En dos experimentos recientes, los psicólogos Kathleen Vohs de la Universidad de Minnesota y Jonathan Schooler de la Universidad de Columbia Británica han puesto a prueba el efecto que tiene creer en el libro albedrío sobre nuestro comportamiento ético. Para ello, propusieron a varios estudiantes realizar un examen de matemáticas ante un ordenador, pero se les advertía que el programa no funcionaba del todo bien porque a veces las respuestas aparecían en la pantalla. Para evitar verlas debían presionar la barra de espaciado tan pronto como asomaran. En definitiva, se apelaba a la honradez de los estudiantes. Previo al examen se les habían dividido en dos grupos. A uno se les había entregado un texto donde se afirmaba que estaba científicamente demostrado que el libre albedrío era una ilusión, un efecto espurio de la química cerebral. A la otra mitad no se les dijo nada. ¿Qué grupo copió más en el examen? El primero. En un segundo ensayo los psicólogos dieron a sus estudiantes un test cognitivo muy difícil. Debían resolverlo sin ayuda y al final les cantaban las respuestas para que se autocorrigieran. Por cada acierto podían levantarse y coger un dólar de un sobre situado en el otro extremo de la habitación. Aquellos que creían en el libre albedrío fueron más reticentes a autorregalarse el dólar.

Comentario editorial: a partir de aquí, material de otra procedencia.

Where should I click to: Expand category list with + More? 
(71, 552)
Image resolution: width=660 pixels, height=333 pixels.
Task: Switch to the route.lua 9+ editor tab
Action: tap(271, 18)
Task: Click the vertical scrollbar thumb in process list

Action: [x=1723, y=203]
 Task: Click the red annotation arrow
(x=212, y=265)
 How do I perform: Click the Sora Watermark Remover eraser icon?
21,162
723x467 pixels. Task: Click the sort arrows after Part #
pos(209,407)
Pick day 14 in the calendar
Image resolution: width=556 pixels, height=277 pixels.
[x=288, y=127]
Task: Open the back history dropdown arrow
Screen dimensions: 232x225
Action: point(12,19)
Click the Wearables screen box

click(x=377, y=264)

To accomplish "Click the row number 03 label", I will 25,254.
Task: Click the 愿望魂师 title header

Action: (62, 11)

Ahora bien, para estos investigadores sus resultados no son generalizables ni explican nuestras formas de conducta éticas, mucho más importantes que el mero hecho de copiar en un examen. Sin embargo, muchos creen que si no existe el libre albedrío nos dedicaríamos a hacer lo que quisiéramos por obra y gracia del mantra “qué importa”. No tiene por qué ser así, del mismo modo que no creer en un ser superior deviene en una falta de moral absoluta. ¿No es más probable que dudar de la existencia del libre albedrío nos sirva para proporcionar una excusa ante los demás por haber hecho lo que nos dio la gana? Dice un viejo aforismo que el carácter es hacer aquello que debes hacer aún sabiendo que puedes hacer cualquier otra cosa. El problema fundamental se encuentra, como apunta el psicólogo Steven Pinker, en que acabamos confundiendo explicación con exculpación. ¿Saben que es lo más curioso? Sea el libre albedrío una ilusión o no lo sea, todo seguiría como hasta ahora.